(1) The licensee
shall develop resident rights policies and procedures.
(2) The licensee shall appoint a committee to
update policy and evaluate and act on resident rights complaints.
(3) The licensee shall post written rights in
areas accessible to residents and made available to the resident, guardian or
next of kin and the department on request.
(4) The licensee shall ensure that each
resident admitted to the facility has the right to:
(a) be fully informed, as evidenced by
written acknowledgment before or at the time of admission and during stay, of
resident rights and of rules governing resident conduct;
(b) be fully informed, before or at the time
of admission and during stay, of services available in the facility and of
related charges, including any charges for services not covered by the
facility's basic per diem rate or not covered under Titles XVIII or XIX of the
Social Security Act;
(c) be fully
informed of the resident's medical condition by the attending
physician;
(d) be given the
opportunity to participate in the planning of medical treatment and to refuse
to participate in experimental research;
(e) refuse treatment to the extent allowed by
law and to be informed of the medical consequences of such refusal;
(f) be given reasonable advance notice to
ensure orderly transfer or discharge;
(g) be encouraged and assisted throughout the
period of stay to exercise rights as a resident and as a citizen, and to voice
grievances and recommend changes in policies and services to facility staff or
outside representatives of choice, and to be free from interference, coercion,
discrimination or reprisal;
(h)
manage personal financial affairs, or to be given at least quarterly or upon
request, an accounting of financial transactions made on the resident behalf
should the facility accept written delegation of this responsibility;
(i) be free from mental and physical abuse
and to be free from chemical and physical restraints except as authorized in
writing by a physician for a specified period, or when necessary to protect the
resident from injury to themselves or to others;
(j) be assured confidential treatment of
personal and medical records and to approve or refuse the release to any
individual outside the facility, except in the case of transfer to another
health facility, or as required by law or third party payment
contract;
(k) be treated with
consideration, respect and full recognition of dignity and individuality,
including privacy in treatment and in care for personal needs;
(l) not be required to perform services for
the facility that are not included for therapeutic purposes in the plan of
care;
(m) associate and communicate
privately with others, and to send and receive personal mail
unopened;
(n) meet with and
participate in activities of social, religious and community groups;
(o) keep and use personal clothing and
possessions as space permits, unless it would infringe upon the rights of other
residents;
(p) if married, be
assured privacy for visits by a spouse, and if both are residents in the
facility, to be allowed to share a room;
(q) have daily visiting hours
established;
(r) have members of
the clergy admitted at the request of the resident or person responsible at any
time;
(s) allow relatives or
responsible persons to visit at any time;
(t) be allowed privacy for visits with
family, friends, clergy, social workers or for professional or business
purposes;
(u) have reasonable
access to telephones to make and receive confidential calls; and
(v) wear appropriate personal clothing and
religious or other symbolic items as long as they do not interfere with
diagnostic procedures or treatment.
(5) Each licensee that manages resident money
shall comply with the following:
(a) the
licensee may not mingle or use resident funds for facility purposes;
(b) resident funds and valuables are
separated and free from any liability that the licensee incurs in the use of
the institution's funds and valuables;
(c) each licensee maintains safeguards and
accurate records of resident funds and valuables entrusted to the
licensee;
(d) records of resident
funds that are maintained as a drawing account include a control account for
receipts and expenditures, an account for each resident and supporting vouchers
filed in chronological order.

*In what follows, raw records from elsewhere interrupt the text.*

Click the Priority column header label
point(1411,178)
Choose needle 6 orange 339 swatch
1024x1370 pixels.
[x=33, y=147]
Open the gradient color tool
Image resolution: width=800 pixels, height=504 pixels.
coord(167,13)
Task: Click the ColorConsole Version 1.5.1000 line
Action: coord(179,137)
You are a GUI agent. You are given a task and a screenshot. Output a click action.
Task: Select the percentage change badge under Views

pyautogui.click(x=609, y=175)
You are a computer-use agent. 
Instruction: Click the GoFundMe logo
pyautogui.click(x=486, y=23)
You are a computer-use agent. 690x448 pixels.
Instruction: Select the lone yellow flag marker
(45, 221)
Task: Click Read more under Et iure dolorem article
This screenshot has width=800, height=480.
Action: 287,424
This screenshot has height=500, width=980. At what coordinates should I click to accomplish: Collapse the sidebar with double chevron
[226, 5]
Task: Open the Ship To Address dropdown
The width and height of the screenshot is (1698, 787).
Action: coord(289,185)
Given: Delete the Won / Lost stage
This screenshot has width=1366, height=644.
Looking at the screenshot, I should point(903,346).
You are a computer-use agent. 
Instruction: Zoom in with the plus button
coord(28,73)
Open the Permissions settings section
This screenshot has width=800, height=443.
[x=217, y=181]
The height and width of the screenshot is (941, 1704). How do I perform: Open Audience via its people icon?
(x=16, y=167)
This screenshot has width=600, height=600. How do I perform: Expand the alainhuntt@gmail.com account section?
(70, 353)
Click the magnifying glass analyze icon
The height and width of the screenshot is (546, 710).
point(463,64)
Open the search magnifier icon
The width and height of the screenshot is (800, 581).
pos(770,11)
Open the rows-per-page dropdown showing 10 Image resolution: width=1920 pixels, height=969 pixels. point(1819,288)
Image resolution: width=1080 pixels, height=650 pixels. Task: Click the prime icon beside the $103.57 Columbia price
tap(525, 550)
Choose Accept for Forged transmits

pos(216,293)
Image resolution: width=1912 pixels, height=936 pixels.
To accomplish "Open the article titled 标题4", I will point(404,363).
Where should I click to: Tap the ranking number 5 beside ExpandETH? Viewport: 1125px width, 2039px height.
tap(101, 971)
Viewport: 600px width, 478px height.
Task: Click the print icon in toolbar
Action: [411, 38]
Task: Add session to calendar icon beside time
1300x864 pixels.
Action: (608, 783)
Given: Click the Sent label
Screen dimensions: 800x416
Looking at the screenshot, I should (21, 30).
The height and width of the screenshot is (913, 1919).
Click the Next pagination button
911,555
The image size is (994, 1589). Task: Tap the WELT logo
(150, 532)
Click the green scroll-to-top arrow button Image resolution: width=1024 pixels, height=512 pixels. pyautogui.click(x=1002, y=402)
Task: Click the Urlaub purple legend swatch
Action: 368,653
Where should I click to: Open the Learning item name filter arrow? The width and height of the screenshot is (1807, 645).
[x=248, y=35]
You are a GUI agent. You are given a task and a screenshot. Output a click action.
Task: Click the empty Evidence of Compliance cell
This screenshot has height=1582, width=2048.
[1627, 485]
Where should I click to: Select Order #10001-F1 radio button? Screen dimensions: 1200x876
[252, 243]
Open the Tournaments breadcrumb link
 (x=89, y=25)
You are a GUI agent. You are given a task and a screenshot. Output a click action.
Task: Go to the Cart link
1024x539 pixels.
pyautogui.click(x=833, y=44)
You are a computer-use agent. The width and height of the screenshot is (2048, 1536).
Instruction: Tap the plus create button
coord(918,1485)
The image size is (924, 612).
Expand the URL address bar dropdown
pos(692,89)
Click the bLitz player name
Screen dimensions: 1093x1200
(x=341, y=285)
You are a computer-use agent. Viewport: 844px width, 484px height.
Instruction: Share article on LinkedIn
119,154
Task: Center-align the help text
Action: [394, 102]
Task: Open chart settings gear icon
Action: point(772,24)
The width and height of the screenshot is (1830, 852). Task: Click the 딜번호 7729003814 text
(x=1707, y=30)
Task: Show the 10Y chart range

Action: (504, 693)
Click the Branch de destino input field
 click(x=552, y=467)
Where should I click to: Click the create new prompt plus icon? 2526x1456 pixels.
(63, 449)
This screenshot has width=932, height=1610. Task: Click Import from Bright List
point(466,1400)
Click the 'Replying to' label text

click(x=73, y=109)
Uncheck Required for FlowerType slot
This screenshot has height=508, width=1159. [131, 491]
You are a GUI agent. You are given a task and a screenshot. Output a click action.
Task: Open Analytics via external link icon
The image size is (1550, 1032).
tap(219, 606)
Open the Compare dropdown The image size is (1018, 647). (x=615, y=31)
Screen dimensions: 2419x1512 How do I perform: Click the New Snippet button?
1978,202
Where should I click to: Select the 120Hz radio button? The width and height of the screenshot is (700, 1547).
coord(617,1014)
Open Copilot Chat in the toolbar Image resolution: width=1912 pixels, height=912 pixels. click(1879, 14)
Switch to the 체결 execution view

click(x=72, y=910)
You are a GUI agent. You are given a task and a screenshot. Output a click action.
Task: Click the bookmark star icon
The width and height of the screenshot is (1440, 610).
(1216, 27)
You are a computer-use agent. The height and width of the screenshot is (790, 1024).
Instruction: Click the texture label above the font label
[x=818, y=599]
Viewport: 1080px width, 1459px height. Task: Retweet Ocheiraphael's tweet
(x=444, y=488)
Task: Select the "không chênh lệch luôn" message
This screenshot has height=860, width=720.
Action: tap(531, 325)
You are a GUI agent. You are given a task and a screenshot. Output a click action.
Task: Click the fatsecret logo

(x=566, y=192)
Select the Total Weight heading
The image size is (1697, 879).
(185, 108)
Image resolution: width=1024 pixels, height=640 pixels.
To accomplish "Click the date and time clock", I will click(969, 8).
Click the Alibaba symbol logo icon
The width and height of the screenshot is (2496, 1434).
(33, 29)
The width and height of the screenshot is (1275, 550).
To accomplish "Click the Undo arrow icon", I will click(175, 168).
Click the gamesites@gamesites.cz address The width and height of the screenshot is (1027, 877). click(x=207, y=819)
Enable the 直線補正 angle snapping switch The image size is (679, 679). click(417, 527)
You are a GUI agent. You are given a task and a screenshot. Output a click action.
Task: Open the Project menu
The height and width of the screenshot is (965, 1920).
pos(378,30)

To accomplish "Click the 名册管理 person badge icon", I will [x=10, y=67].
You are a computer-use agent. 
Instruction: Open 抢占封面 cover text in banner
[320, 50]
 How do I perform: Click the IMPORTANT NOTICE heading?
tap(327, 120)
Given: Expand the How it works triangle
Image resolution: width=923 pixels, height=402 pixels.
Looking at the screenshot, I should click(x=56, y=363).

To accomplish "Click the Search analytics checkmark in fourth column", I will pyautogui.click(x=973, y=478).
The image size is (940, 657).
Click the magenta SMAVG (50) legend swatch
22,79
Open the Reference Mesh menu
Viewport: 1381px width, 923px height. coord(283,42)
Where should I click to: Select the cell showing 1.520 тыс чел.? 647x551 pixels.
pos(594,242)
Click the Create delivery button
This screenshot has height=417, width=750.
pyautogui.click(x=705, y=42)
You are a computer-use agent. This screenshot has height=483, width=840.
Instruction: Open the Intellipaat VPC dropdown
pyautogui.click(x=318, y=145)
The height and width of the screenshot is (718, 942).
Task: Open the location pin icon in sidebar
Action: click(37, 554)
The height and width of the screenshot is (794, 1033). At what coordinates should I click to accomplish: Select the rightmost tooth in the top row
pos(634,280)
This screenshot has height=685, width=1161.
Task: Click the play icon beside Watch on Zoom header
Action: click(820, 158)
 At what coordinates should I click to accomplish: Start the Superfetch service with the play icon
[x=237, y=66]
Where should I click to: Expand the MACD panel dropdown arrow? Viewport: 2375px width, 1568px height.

Each account is kept current with columns for
debits, credits and balance;
(e)
records of resident funds and other valuables entrusted to the licensee for
safekeeping include a copy of the receipt furnished to the resident or to the
person responsible for the resident;
(f) resident funds not kept in the facility
are deposited by the licensee within five days of receipt of the funds in an
interest-bearing account in a local bank authorized to do business in Utah, and
each deposit is insured;
(g)
licensee that operates more than one health facility maintains a separate
account for each facility and may not commingle resident funds from one
facility with another;
(h) when the
amount of resident funds entrusted to a licensee exceeds $150, excess funds are
deposited in an interest-bearing account;
(i) upon discharge of a resident, funds and
valuables of the resident that have been entrusted to the licensee are
surrendered to the resident in exchange for a signed receipt;
(j) money and valuables kept within the
facility are surrendered upon demand and those kept in an interest-bearing
account are made available within three normal banking days;
(k) the licensee shall surrender any funds
and valuables entrusted to the license to the person responsible for the
resident, including an executor or administrator of estate in exchange for a
signed receipt within 30 days following the death of a resident, except in a
coroner or medical examiner case; and
(l) when a resident dies without a
representative or known heirs, immediate written notice is given by the
facility to the medical examiner and the registrar of the local probate court,
and a copy of the notice filed with the department.
(6) The licensee of an Intermediate Care
Facility for Individuals with Intellectual Disabilities may not permit an
individual under the age of 22 years old to live in the same room with:
(a) more than one individual; or
(b) with individuals over the age of 22
years, unless they are members of the individual's immediate family.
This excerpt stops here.